Fairy Tales 2010

Wednesday, January 27, 2010

Gold Teeth

One story on Ashliman's site that stood out in particular to me was "Gold Teeth" from Italy, with Estella Canziani as the source. This particular tale was found on the "Father-Daughter Incest in International Folktales" site, not the Cinderella Ashliman site. The beginning of the story begins with the mother dying, and making her husband promise that he will not marry again unless the woman he marries has all gold teeth like herself. Of course, the only person who seems suitable is the daughter, and then it starts to get interesting. In this story she actually has a godmother who gives her three different dresses, and a fourth gown that was made of flea skins.
This particular "Donkeyskin" type of tale has a godmother in it, just as the Cinderella we are familiar with has a godmother. An outsider grants the daughter/Cinderella her wish.
All hope seems lost and it looks like the daughter is going to have to marry her father, and the godmother tells her to escape to the woods and change her appearance to that of an old woman.
Tatar mentions that the "heroine of Catskin tales is mobile, active, and resourceful" (105).
However, this story shares similarities to the Cinderella tales in that the prince searches for 3 years for the ring of the beautiful girl he dances with at the ball. What shocks me, or maybe I probably shouldn't be shocked, is that the prince kicks, punches and pinches the old lady when she asks to go to the ball, yet he is in love with the beautiful girl he dances with, (who is actually the same person.)
This gives some insight into gender roles, in that the girl in the story goes from one kind of abuse (incest) to another at the end of the story. She still ends up marrying the Prince, and I almost wish that she would leave, or get revenge on him because when she is an old lady, he physically hurts her. It seems like the ending is only made to fit the stereotypical "happily ever after," but it doesn't go with the story.
It is obvious that Cinderella and Donkeyskin overlap, however, I wouldn't read a story about incest to my little sister, if only the first reason being that she wouldn't understand why the father wants to marry the daughter, and I don't think she would understand the prince hurting the princess either.

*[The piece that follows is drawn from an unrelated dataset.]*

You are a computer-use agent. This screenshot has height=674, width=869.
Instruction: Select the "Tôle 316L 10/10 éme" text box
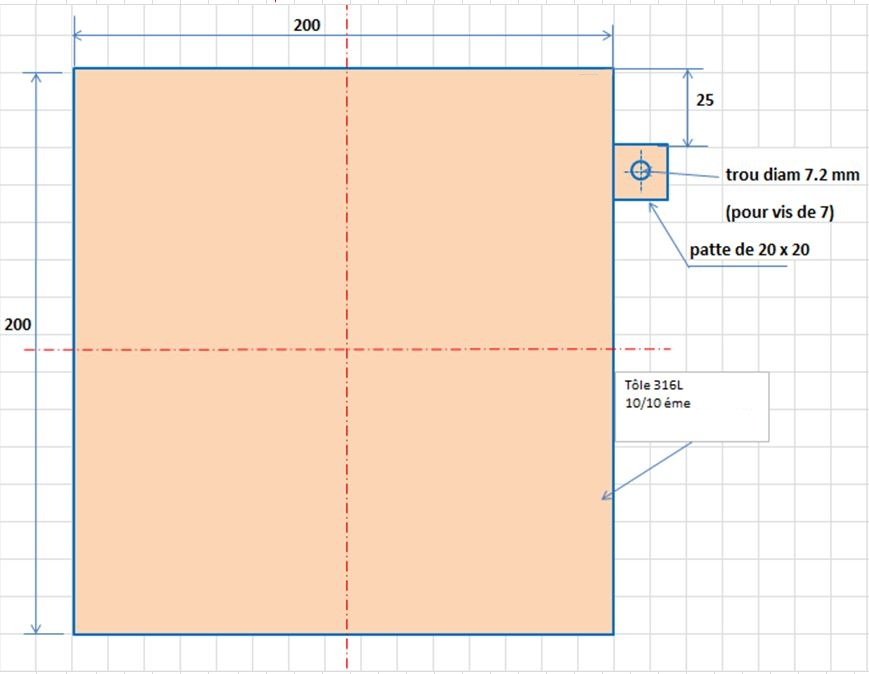(x=691, y=406)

A child cannot make sense of these adult themes, and I think that is the main reason that Donkeyskin tales have fallen out of favor.

2 comments:

  1. I think that by saying children can't make sense of adult themes undermines the children's ability to reason logically. The king has sound "fairy tale logic" in these tales. His wife wants him to remarry someone as beautiful, or with similar aspects, as herself. The king searches for this person, can't find her, and decides that his daughter is the only one who fits the bill. This makes sense, at least in the fairy tale world it seems to. And it's meant to illicit a response. Just as a child would react with repulsion at the prospect of marrying her dad, so to does Donkeyskin.

    The real reason for why this fairy tale type continues to lessen in popularity, in my opinion, is because of, as we saw in Bettelheim's argument, parents fearing that their children should not be exposed to such sexual violence lest they learn that behavior, rather than learn from that behavior. It is more on the part of the adult to not be able to handle such things, not the child.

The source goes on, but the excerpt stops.